Egyptian Military's Business Endeavors Complicate Aid
The New York Times reports:
In the late 1990s, the Pentagon announced that it would contribute tens of millions of dollars to a 650-bed International Medical Center that the Egyptian military was building in the desert outside Cairo. The money, for medical equipment, training and logistical support, would help improve health care for Egyptian soldiers.
Within a few years, though, an American training team realized that the Egyptian military was benefiting in a different way. The medical center was, as one Pentagon official called it, “a commercial enterprise,” and many of its patients were civilians, not Egyptian soldiers. The hospital was even venturing into medical tourism; its Web site promotes “a lavishly furnished Royal Suite” for international patients.

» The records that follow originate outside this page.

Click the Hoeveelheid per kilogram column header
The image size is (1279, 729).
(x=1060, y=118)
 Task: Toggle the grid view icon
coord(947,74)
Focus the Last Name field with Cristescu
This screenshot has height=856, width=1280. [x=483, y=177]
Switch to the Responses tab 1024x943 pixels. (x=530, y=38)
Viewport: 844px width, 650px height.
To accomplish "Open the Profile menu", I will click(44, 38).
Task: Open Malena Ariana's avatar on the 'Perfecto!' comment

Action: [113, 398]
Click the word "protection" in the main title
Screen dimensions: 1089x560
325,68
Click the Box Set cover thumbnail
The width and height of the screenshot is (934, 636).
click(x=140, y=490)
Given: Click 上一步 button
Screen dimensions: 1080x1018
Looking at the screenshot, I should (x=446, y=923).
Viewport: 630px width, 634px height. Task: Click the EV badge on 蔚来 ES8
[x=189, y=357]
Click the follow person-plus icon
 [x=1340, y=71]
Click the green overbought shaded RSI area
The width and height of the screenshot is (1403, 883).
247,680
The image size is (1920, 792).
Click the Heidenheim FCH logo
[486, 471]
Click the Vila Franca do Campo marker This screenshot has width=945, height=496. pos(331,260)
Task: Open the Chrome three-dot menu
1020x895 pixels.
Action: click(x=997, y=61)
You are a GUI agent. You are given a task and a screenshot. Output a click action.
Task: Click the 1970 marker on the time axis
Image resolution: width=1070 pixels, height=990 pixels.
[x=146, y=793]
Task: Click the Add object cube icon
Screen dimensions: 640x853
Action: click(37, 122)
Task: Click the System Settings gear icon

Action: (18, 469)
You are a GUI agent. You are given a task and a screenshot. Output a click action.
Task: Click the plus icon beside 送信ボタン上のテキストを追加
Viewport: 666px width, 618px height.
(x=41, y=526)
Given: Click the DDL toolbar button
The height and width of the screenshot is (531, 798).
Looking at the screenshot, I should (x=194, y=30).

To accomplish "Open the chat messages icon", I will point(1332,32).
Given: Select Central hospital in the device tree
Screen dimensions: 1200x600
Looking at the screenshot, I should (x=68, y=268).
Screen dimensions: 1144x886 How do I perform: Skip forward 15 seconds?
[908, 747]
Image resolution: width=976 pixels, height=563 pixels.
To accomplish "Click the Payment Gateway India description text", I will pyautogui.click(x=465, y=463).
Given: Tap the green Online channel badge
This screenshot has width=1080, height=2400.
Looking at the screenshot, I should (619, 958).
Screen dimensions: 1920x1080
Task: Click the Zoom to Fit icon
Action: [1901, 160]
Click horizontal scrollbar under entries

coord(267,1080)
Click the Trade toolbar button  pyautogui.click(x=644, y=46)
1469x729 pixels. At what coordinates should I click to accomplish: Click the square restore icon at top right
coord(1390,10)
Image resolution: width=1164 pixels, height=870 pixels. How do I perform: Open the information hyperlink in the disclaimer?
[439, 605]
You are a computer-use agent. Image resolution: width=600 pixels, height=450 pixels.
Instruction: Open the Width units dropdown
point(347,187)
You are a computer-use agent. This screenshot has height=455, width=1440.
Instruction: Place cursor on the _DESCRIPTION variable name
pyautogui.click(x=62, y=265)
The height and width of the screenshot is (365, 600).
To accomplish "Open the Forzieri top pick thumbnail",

An American doctor who has worked there, Wayne F. Yakes, recalls what his hosts told him about the hospital: “It was built with U.S. tax dollars under President Bill Clinton.” Put simply, he said, “We bought it for them.”
Eventually, the United States moved to cut off financing and even recoup some of the money, said several former American military officials. The Pentagon, after all, is supposed to pay only for projects with a military purpose.
Yet with Washington giving Cairo $1.3 billion a year in military aid, the hospital episode shows that Egypt’s for-profit military has sometimes found ways to use that aid to further its economic interests. A review of the aid program raises questions about a variety of ventures — from the acquisition of a fleet of luxury Gulfstream jets to a company making Jeeps for commercial sale as well as for the army.
Now, as the generals steer Egypt toward a new civilian government after the fall of President Hosni Mubarak, those questions about the aid program echo a broader uneasiness, especially in the pro-democracy movement: will a military so deeply invested in a system that conferred great economic and political power be willing to let go?